До моей квартиры всего несколько шагов, но запах не рассеивается. Ярче становится. Насыщеннее. Окутывает плотным облаком, становится только сильнее. Преследует. Вливается в лёгкие. Проникает под кожу, становясь навязчивым.
По спине щекоткой холодок. Тревожной судорогой под лопатками, когда из-за двери доносятся отголоски чужих разговоров. Словно в тумане, я проворачиваю ключ в замке, и звуки, замерев на высокой нетерпеливой ноте, стихают.
— Я дома, — кричу, и вязкая тревожная тишина на миг рассеивается.
Чтобы снова через мгновение опутать коконом. Ручки пакета с покупками врезаются в кожу ладони, оттягиваю вниз руку. Я прислушиваюсь к себе, но кроме безотчётного страха больше ничего не испытываю. И запах. Снова этот запах концентрируется, становится таким сильным, что першит в горле.

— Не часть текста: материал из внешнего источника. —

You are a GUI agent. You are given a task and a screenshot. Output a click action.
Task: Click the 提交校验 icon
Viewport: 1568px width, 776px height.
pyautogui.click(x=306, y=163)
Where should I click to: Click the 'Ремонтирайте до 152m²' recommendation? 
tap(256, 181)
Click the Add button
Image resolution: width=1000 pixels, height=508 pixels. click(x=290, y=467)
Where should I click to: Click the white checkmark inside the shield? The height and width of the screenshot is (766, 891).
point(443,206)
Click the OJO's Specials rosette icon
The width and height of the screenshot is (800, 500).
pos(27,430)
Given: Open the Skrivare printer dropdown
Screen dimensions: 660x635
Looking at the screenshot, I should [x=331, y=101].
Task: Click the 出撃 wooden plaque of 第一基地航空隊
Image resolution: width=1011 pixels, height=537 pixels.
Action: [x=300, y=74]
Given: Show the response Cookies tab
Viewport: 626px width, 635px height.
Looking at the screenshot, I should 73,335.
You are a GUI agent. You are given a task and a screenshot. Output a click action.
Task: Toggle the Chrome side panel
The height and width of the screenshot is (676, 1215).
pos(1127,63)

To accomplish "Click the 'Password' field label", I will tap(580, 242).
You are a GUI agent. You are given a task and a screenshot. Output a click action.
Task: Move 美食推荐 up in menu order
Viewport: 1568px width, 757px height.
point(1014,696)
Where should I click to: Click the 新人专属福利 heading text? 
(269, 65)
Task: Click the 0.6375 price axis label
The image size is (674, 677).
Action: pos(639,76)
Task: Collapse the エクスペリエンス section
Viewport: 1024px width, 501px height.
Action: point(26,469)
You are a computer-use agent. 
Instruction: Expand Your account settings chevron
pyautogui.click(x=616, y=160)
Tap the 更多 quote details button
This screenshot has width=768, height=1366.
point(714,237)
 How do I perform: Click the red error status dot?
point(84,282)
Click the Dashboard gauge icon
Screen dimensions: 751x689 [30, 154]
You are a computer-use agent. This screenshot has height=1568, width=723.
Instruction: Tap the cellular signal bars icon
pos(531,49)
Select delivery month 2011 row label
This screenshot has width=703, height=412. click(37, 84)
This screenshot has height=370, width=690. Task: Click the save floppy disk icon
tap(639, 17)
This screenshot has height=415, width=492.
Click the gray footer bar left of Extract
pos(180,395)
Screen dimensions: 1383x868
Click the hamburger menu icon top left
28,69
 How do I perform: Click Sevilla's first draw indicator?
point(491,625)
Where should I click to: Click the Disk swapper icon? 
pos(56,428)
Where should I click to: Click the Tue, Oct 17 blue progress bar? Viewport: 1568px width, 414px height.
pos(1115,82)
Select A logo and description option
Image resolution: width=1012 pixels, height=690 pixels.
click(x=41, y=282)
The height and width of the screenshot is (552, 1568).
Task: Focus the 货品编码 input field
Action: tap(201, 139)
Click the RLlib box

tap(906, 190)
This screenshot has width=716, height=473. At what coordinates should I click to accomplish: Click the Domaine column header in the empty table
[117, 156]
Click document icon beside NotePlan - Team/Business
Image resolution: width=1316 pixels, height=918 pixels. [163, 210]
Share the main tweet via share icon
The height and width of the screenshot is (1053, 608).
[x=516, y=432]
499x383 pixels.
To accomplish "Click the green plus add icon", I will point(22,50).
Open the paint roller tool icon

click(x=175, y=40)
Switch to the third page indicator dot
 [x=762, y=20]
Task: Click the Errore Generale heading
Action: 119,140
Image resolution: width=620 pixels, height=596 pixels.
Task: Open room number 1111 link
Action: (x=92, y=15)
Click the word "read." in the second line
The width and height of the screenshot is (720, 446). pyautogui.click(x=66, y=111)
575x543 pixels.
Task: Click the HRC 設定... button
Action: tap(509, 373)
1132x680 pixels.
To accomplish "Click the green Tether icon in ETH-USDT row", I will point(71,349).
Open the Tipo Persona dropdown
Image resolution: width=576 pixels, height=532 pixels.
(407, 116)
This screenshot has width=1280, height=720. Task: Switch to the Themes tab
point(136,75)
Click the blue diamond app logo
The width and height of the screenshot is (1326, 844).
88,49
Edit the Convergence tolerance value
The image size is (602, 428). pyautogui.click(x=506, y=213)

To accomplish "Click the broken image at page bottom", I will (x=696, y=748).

Сбрасываю с ног туфли на низком каблучке, удобные и любимые, и иду к кухне, позабыв снять пальто. Оно давит на плечи, но я спешу понять, что так сильно меня насторожило в моей же собственной квартире.
Вернее, в той, что мы вместе с мужем так выгодно снимаем у его дальних родственников, пока не соберём нужную сумму на ипотечный взнос. Когда-то это время обязательно настанет, и тогда у нас будет своя собственная, пусть и очень маленькая, квартира.
Только эти мысли и ожидание чего-то прекрасного в будущем не дают впасть в уныние от жёсткой экономии, в которой приходится жить каждый день. Но это всё лирика. Просто иногда… такое бессилие накатывает.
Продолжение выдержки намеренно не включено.